start DATA RECORDS

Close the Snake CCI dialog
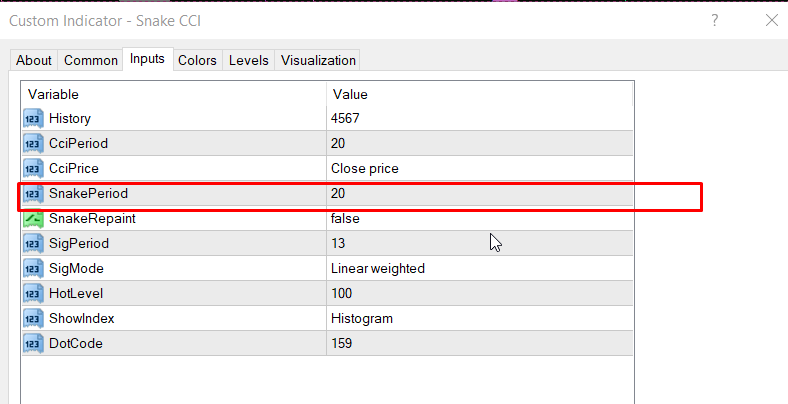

end DATA RECORDS
start DATA RECORDS

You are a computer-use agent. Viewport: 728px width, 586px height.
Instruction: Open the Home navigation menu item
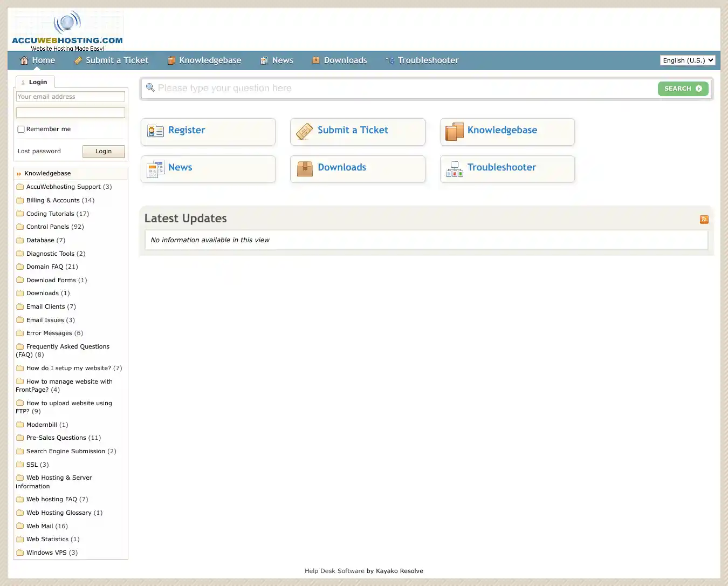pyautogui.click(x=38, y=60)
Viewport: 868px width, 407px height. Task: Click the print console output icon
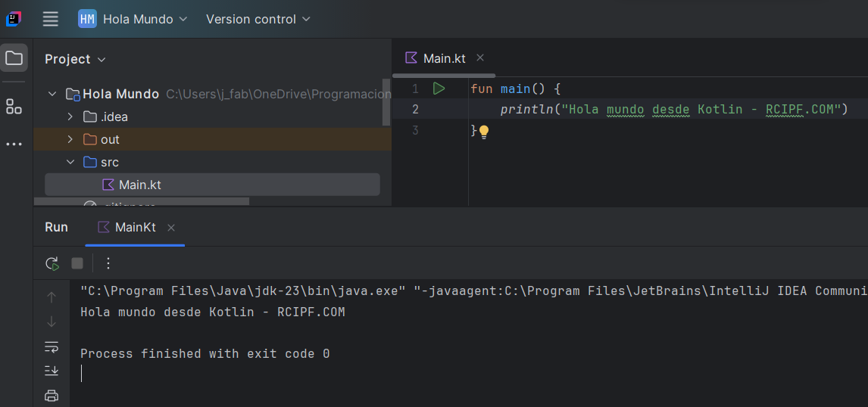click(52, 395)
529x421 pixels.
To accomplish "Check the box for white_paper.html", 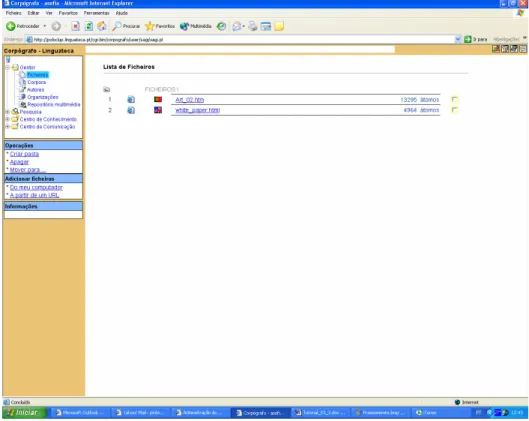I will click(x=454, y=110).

end DATA RECORDS

[AIM]: Select every line of the records above that contains the string "Viewport", matching case exactly.

[ANSWER FOR THIS EXERCISE]:
You are a computer-use agent. Viewport: 728px width, 586px height.
Viewport: 868px width, 407px height. Task: Click the print console output icon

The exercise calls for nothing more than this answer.